WHAT THE TASK REQUIRES
All of the entries below need to be repeated exactly.
>>>
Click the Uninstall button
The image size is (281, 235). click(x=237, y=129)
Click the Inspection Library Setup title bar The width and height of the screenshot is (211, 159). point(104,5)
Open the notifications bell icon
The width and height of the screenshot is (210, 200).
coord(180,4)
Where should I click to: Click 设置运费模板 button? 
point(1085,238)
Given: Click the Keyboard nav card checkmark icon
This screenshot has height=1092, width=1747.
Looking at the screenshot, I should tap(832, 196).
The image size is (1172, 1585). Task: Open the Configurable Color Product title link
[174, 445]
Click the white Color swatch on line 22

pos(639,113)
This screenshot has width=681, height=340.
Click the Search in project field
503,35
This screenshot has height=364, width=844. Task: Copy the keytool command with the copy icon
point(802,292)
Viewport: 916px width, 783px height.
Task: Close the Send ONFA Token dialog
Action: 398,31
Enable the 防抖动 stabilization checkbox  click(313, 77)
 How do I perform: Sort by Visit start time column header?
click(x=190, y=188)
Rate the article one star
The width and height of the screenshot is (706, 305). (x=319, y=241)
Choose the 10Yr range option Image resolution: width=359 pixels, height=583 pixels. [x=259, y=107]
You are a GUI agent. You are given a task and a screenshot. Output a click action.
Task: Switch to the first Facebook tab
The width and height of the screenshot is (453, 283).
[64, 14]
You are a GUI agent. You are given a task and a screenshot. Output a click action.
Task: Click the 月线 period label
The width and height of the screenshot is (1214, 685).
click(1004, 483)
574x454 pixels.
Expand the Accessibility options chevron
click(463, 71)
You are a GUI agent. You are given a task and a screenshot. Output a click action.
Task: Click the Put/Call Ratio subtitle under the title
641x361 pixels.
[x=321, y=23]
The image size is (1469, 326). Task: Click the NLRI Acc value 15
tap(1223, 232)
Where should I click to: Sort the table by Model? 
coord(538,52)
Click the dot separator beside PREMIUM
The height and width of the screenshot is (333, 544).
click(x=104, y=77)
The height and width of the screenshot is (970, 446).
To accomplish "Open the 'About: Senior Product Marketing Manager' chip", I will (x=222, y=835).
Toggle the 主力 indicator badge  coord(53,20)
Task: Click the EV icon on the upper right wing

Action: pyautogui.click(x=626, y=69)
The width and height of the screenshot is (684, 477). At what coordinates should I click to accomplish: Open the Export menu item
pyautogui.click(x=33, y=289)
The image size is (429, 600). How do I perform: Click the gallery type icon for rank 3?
<<<
RESPONSE TO THIS TASK
Click the Uninstall button
The image size is (281, 235). click(x=237, y=129)
Click the Inspection Library Setup title bar The width and height of the screenshot is (211, 159). point(104,5)
Open the notifications bell icon
The width and height of the screenshot is (210, 200).
coord(180,4)
Where should I click to: Click 设置运费模板 button? 
point(1085,238)
Given: Click the Keyboard nav card checkmark icon
This screenshot has height=1092, width=1747.
Looking at the screenshot, I should tap(832, 196).
The image size is (1172, 1585). Task: Open the Configurable Color Product title link
[174, 445]
Click the white Color swatch on line 22

pos(639,113)
This screenshot has width=681, height=340.
Click the Search in project field
503,35
This screenshot has height=364, width=844. Task: Copy the keytool command with the copy icon
point(802,292)
Viewport: 916px width, 783px height.
Task: Close the Send ONFA Token dialog
Action: 398,31
Enable the 防抖动 stabilization checkbox  click(313, 77)
 How do I perform: Sort by Visit start time column header?
click(x=190, y=188)
Rate the article one star
The width and height of the screenshot is (706, 305). (x=319, y=241)
Choose the 10Yr range option Image resolution: width=359 pixels, height=583 pixels. [x=259, y=107]
You are a GUI agent. You are given a task and a screenshot. Output a click action.
Task: Switch to the first Facebook tab
The width and height of the screenshot is (453, 283).
[64, 14]
You are a GUI agent. You are given a task and a screenshot. Output a click action.
Task: Click the 月线 period label
The width and height of the screenshot is (1214, 685).
click(1004, 483)
574x454 pixels.
Expand the Accessibility options chevron
click(463, 71)
You are a GUI agent. You are given a task and a screenshot. Output a click action.
Task: Click the Put/Call Ratio subtitle under the title
641x361 pixels.
[x=321, y=23]
The image size is (1469, 326). Task: Click the NLRI Acc value 15
tap(1223, 232)
Where should I click to: Sort the table by Model? 
coord(538,52)
Click the dot separator beside PREMIUM
The height and width of the screenshot is (333, 544).
click(x=104, y=77)
The height and width of the screenshot is (970, 446).
To accomplish "Open the 'About: Senior Product Marketing Manager' chip", I will (x=222, y=835).
Toggle the 主力 indicator badge  coord(53,20)
Task: Click the EV icon on the upper right wing

Action: pyautogui.click(x=626, y=69)
The width and height of the screenshot is (684, 477). At what coordinates should I click to accomplish: Open the Export menu item
pyautogui.click(x=33, y=289)
The image size is (429, 600). How do I perform: Click the gallery type icon for rank 3?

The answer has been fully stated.